## What is expected
Answer from the dissertation abstract below:
1. Which noninvasive neuroimaging technique does the abstract say is widely used to diagnose brain abnormalities?
2. What filter is applied in the second hybrid scheme to derive an optimal set of features?
3. Which transform does the first of the two feature extraction methodologies proposed to alleviate the bottleneck caused by wavelet features rely on?

## Given text
+ + + + + + +

Towards Designing Improved Pathological Brain Detection System
using Machine Learning Approaches

Abstract

Brain diseases are recognized to be the most predominant cause of death among individuals with different age groups across the globe. Early detection and treatment are hence of utmost importance for precluding the severity of the brain diseases and improving the patient’s quality life. Magnetic resonance imaging (MRI), a noninvasive neuroimaging technique, has been profoundly used in diagnosing brain and nervous system abnormalities because of its ability to provide high resolution of soft brain tissues. The manual diagnosis based on the visual inspection of MRI scans is cumbersome, time-consuming and requires skilled supervision. Thus, it has become imperative to automate the detection process using advanced image processing and machine learning techniques to provide fast, reliable and accurate decisions. The development of automated computer-aided detection/diagnosis (CADe/CAD) systems has made remarkable progress in the past decade. However, there exists a sufficient room for improved automation, applicability and improved accuracy. The existing CADe systems are directed towards solving binary as well as multiclass pathological brain (PB) detection problem and hence, the CADe system is termed, by the research community, as pathological brain detection (PBD) system.
This dissertation focuses on the design of automated PBD systems to assist radiologists
to validate their clinical diagnosis. Our research primarily involves the proposition of different feature extraction methodologies and classifiers to detect pathological brains from MR images.
Two hybrid schemes are presented to classify the brain MR images as normal or pathological. In the first scheme, discrete wavelet transform combined with probabilistic
principal component analysis have been exploited for feature vector computation, whereas, in the second scheme, a stationary wavelet transform based feature descriptor is proposed to represent each MR image. A symmetric uncertainty ranking filter is further applied in the later scheme to derive an optimal set of features. Finally, two ensemble classifiers, namely, Ada boost with random forest and support vector machine are employed separately to obtain the accuracy of the schemes.
To alleviate the bottleneck caused by wavelet features, two feature extraction methodologies have been proposed to efficiently represent the brain MR images. The first methodology considers fast curvelet transform (FCT) to capture multi-directional features from MR images, while in the second methodology, a discrete ripplet-II transform based feature set is developed to capture features along arbitrary directions. A set of new hybrid classifiers incorporating extreme learning machine and contemporary meta-heuristic techniques, are designed in isolation for classifying pathological brains from normal brains.

+ + + + + + +

## Input data
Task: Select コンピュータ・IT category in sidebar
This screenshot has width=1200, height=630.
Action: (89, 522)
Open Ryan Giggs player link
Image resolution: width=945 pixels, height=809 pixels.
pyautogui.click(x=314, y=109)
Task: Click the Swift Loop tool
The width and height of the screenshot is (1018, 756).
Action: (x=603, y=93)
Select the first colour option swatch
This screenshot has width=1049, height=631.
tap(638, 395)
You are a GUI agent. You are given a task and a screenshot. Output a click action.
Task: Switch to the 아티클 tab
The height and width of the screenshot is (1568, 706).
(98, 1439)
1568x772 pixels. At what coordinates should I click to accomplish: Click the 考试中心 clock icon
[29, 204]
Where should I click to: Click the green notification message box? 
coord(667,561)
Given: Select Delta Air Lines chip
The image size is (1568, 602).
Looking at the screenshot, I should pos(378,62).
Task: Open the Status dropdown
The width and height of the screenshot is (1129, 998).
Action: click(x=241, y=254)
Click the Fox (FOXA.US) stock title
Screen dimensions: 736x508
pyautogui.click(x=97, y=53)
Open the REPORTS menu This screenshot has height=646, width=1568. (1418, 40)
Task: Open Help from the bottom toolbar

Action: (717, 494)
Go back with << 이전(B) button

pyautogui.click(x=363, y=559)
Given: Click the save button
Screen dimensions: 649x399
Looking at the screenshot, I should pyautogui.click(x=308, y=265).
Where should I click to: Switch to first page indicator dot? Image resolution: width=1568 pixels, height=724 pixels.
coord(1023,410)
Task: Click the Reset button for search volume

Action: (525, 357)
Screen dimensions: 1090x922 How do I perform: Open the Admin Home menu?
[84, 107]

+ + + + + + +

## Exercise answer
1. Magnetic resonance imaging (MRI)
2. A symmetric uncertainty ranking filter
3. The fast curvelet transform (FCT)